このリスの本名はキンイロジリス。英語では「金色のマントを着たジリス」というたいそう立派な名前で呼ばれている。でも僕はデブシマと呼ぶ。同じ生息地にチビシマリスという細身のシマリスがいて、キンイロジリスが対照的に太っているからだ。両者の身長はさほど変わらないが、デブシマの体重は2倍から7倍。チビシマとデブシマ、どちらも背中に縦縞がある。

aug2016_0203チビシマリス Least Chipmunk(左) キンイロジリス Golden Mantled G. Squirrel (右)

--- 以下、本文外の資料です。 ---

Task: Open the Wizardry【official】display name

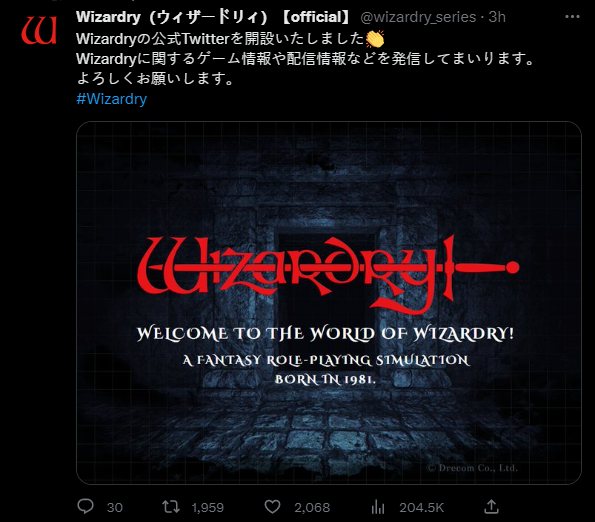Action: pyautogui.click(x=214, y=17)
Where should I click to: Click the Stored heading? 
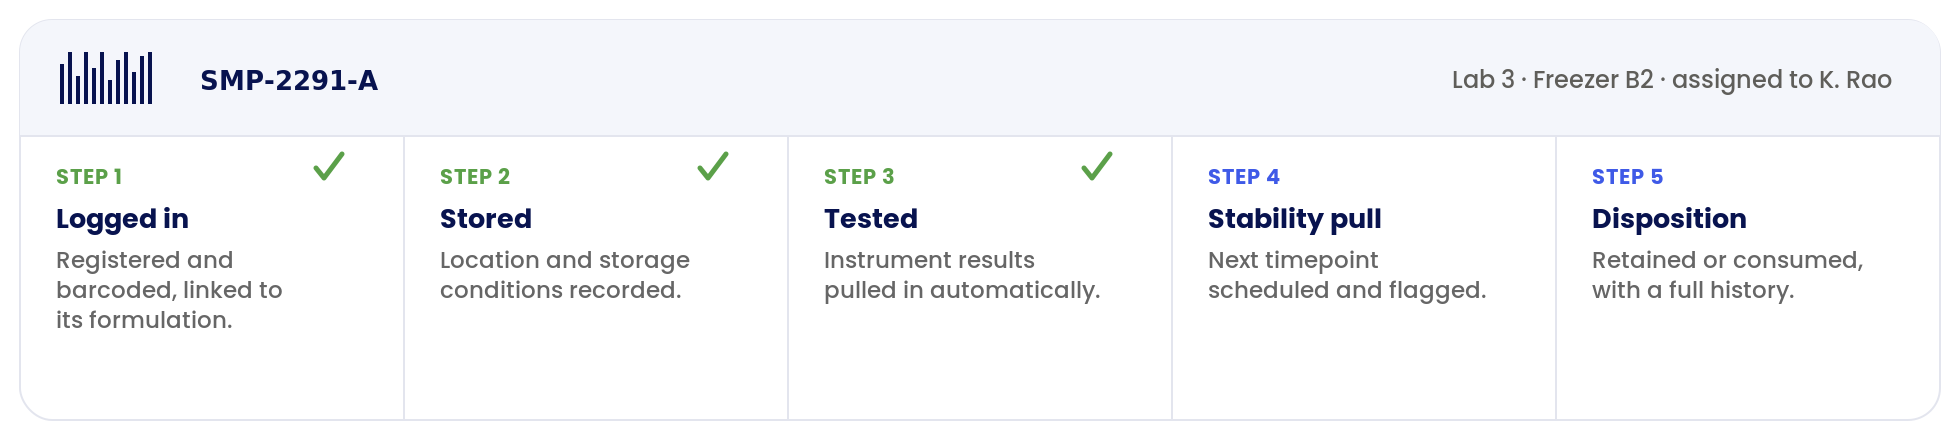pyautogui.click(x=486, y=219)
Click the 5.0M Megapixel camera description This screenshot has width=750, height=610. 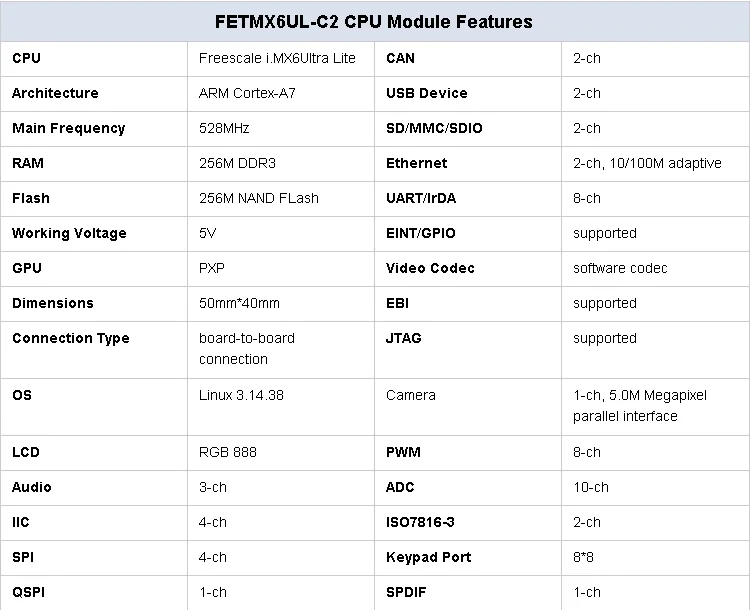pyautogui.click(x=640, y=406)
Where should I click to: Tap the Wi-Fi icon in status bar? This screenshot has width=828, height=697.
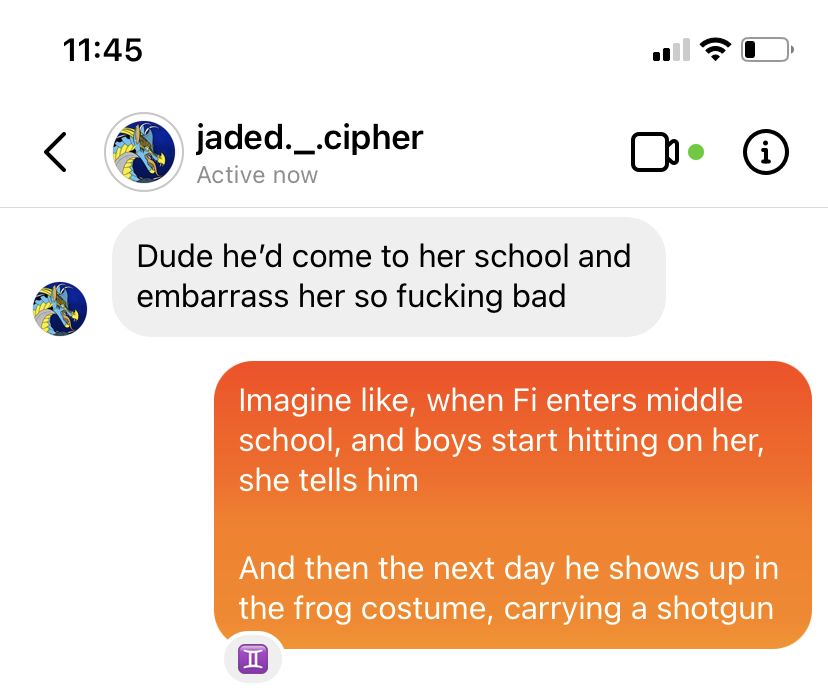715,50
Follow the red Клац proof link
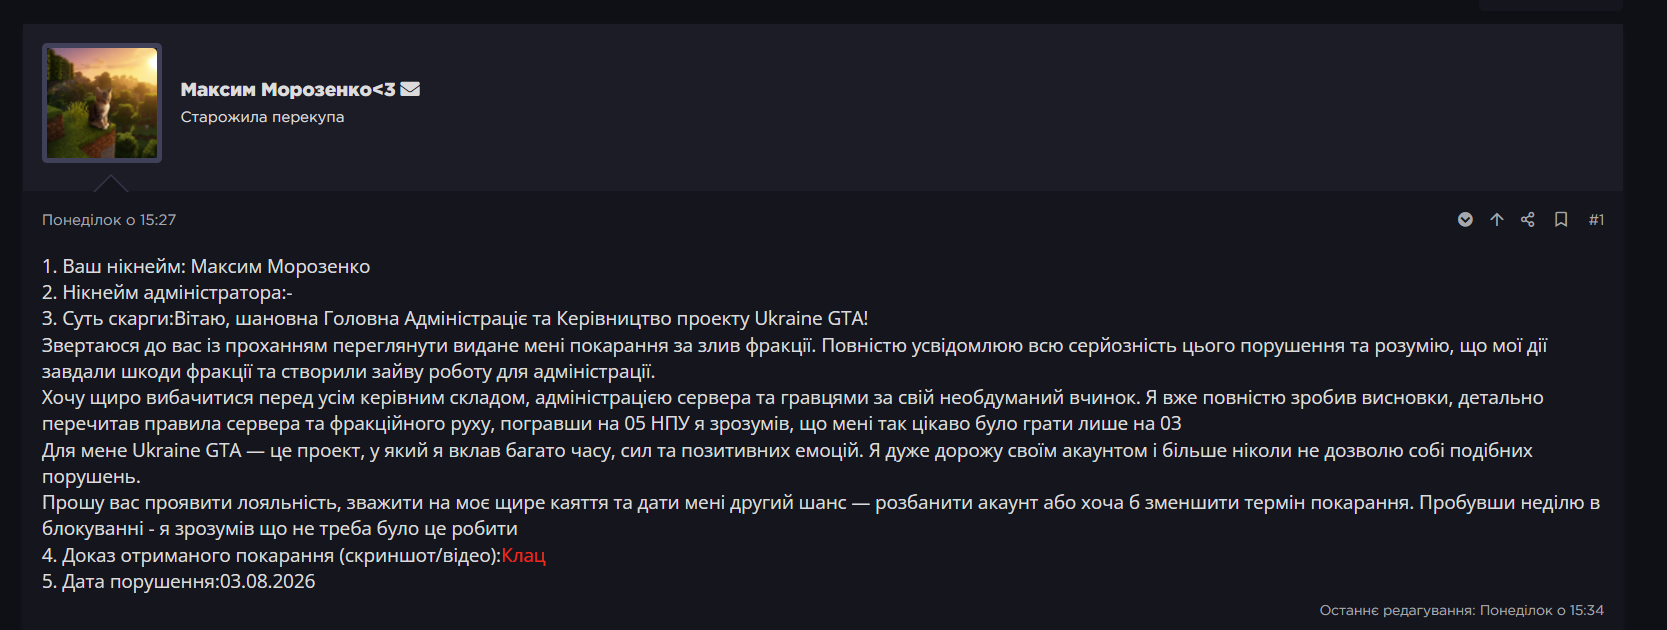The height and width of the screenshot is (630, 1667). [523, 555]
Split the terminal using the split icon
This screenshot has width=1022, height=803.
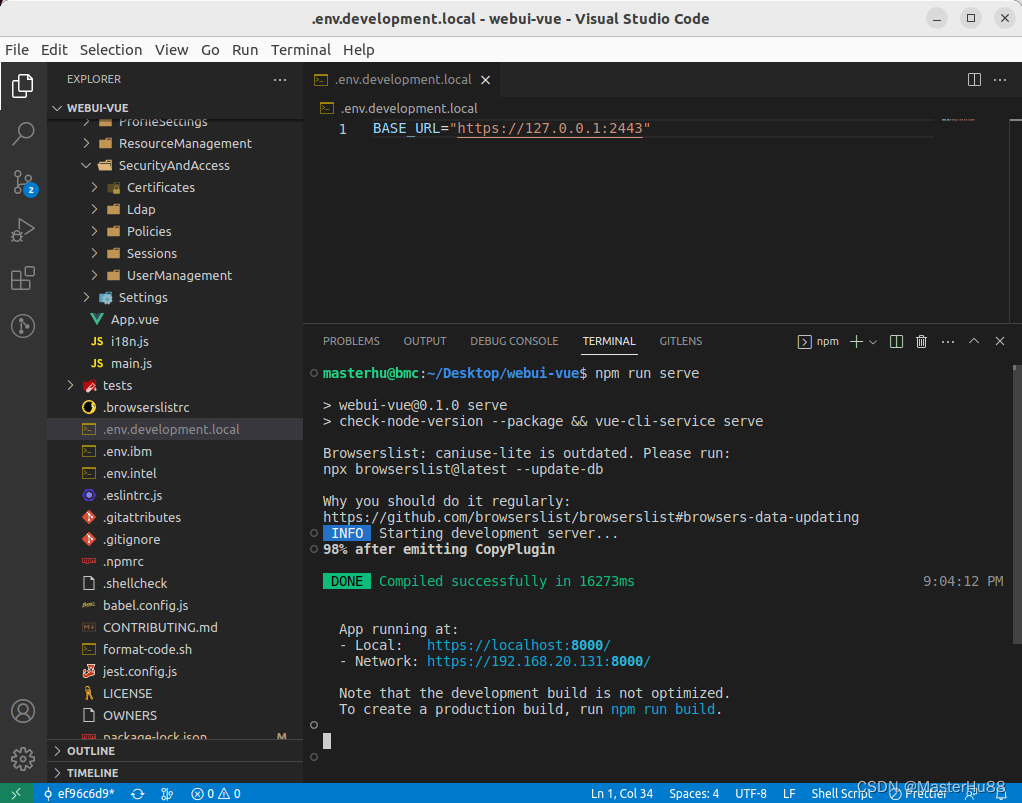pyautogui.click(x=896, y=341)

チビシマはもちろんすばしっこい。走る姿を撮れたためしがない。デブシマはどうかというと、まるまるとしている割には案外すばしっこい。植物の芽や花、種子、昆虫を食べているのだが、目まぐるしく移動する。撮影に協力的なのは人間の近くに来ておこぼれを探索する時だけ。高山帯のように身を隠す場所が限られた大地では、のろまでは生き残れない。 

短い夏も後半を過ぎると、彼らの採食活動は活発になる。さまざまな高山植物の種子が実る季節に、食べられるだけ食べて十分な体脂肪を付けないと、冬眠が永眠になってしまう。また冬眠から覚めた春のために、冬眠穴に食料を蓄えておく。冬眠中にも時々目を覚まして、少しずつ食べるという説もある。貯食のために餌を運ぶときは、頬袋に詰め込む。デブ顔だ。愛嬌があって可愛らしい。僕はカメラのファインダーに、目をぐいぐいと押し付ける。

頬袋がいっぱいになると、デブシマは一目散に岩の隙間の穴に駆け込む。僕は取り残されたような気分。尾根を駆け抜ける風は、もう秋の気配を含んでいる。